Verizon Gen. Counsel William Barr, a former U.S. attorney general, warned in a letter to the FCC late Mon. that commissioners could open themselves to criminal prosecution if they sided with Nextel on its 800 MHz rebanding plan. The letter also argued that the FCC has no legal authority to expend federal dollars to support the relocation costs of public safety agencies or companies like Nextel.

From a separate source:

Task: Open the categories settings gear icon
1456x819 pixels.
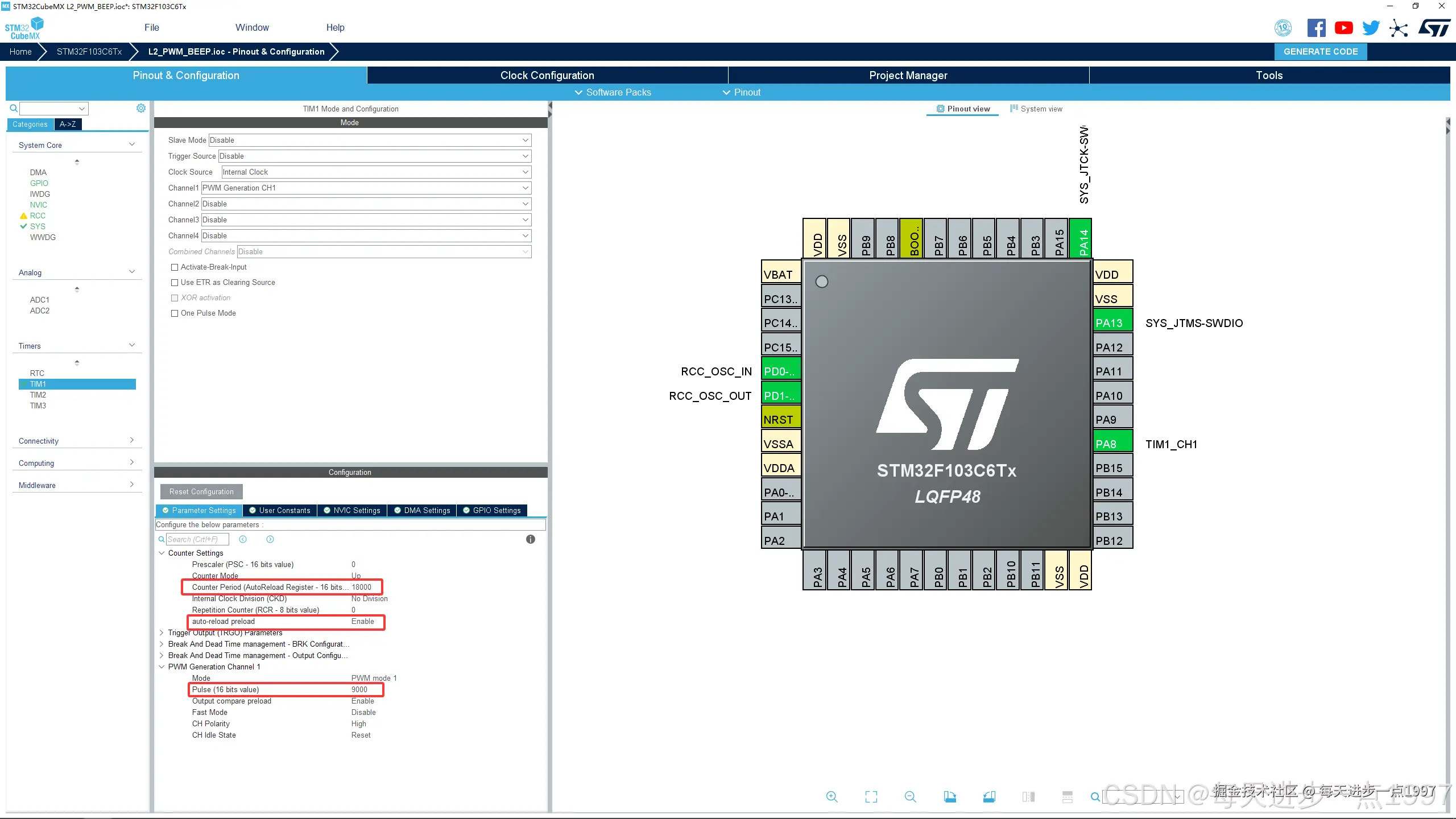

The 11th U.S. Appeals Court, Atlanta, ruled Covad can pursue certain antitrust and tort claims against BellSouth despite the Supreme Court’s Verizon v. Trinko ruling(CD Jan 14 p1). Covad Gen. Counsel-Senior Vp James said his company intended to “vigorously pursue its claims.” He said “many, including BellSouth, believed that the Supreme Court’s Trinko decision made antitrust suits challenging monopoly abuses by incumbent companies impossible.” He said he was “pleased” the 11th Circuit reaffirmed that “phone companies will still be held accountable for such abuses under the antitrust laws.” Covad’s antitrust claims go back to 2000, when the CLEC alleged BellSouth used its monopoly power to try to thwart competition in the Internet access market. The claims were dismissed by the U.S. Dist. Court, Atlanta, on the grounds that they were barred by the Telecom Act of 1996. In Aug. 2002, the 11th Circuit reversed the dist. court ruling, reinstating Covad’s antitrust claims and remanding the case to the trial court for further proceedings. The Supreme Court subsequently issued a ruling in the Trinko case, which upheld the dismissal of an antitrust case alleging a single breach of an incumbent phone company’s duty under the Telecom Act to share its networks with competitors. The Supreme Court also remanded the 11th Circuit decision for further action to comport with Trinko. Covad said the parties had 21 days to ask the full court to rehear the case. A BellSouth spokesman said his company was “evaluating our position and what steps we will take next.” He said he was “happy” that “the bulk of the [Covad] claims” in the case had been thrown out. Telecom attorney Andrew Lipman said the 11th Circuit decision was “significant for Covad, but each [similar antitrust] case has to go forward on a case-be-case basis.” He said while the decision in Trinko “didn’t completely foreclose the ability of competitors to bring antitrust suits… it required [them to be] much more narrow. Complaints have to be drafted with surgical precision to avoid raising causes of action that otherwise could be raised under the Telecom Act.”
The Senate passed a bill designed to encourage collaborative research without fear of patent challenges, sending the legislation to the White House. President Bush is expected to sign the act.